- What is needed:
Output the following rows exactly as they are, without the pictures.

- Supplied entries:
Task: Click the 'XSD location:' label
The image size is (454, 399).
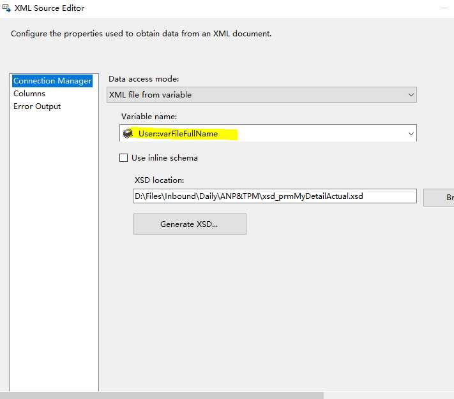Action: tap(159, 180)
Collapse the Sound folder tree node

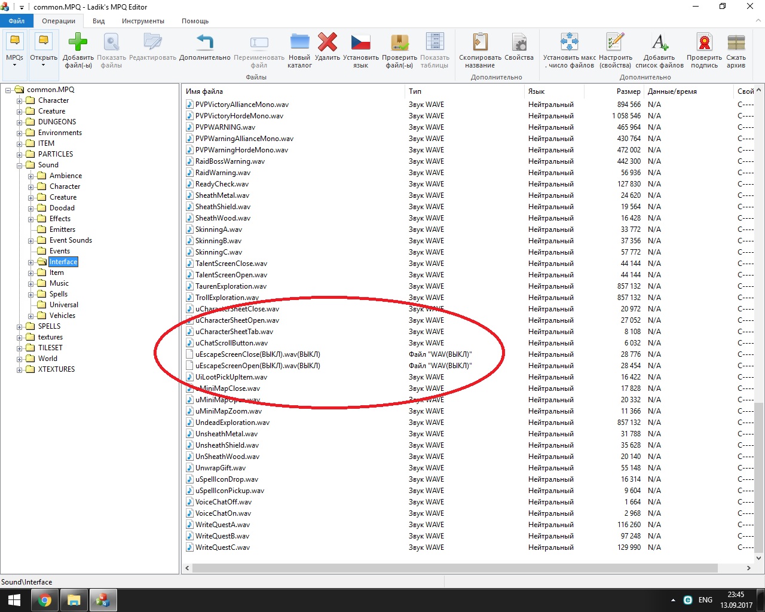20,166
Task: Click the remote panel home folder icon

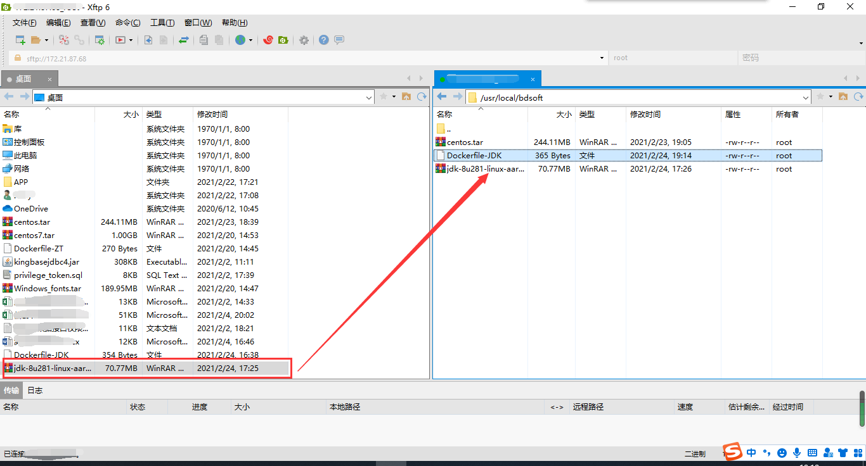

- Result for this exercise:
Task: Click the 'XSD location:' label
The image size is (454, 399).
Action: tap(159, 180)
Collapse the Sound folder tree node

20,166
Task: Click the remote panel home folder icon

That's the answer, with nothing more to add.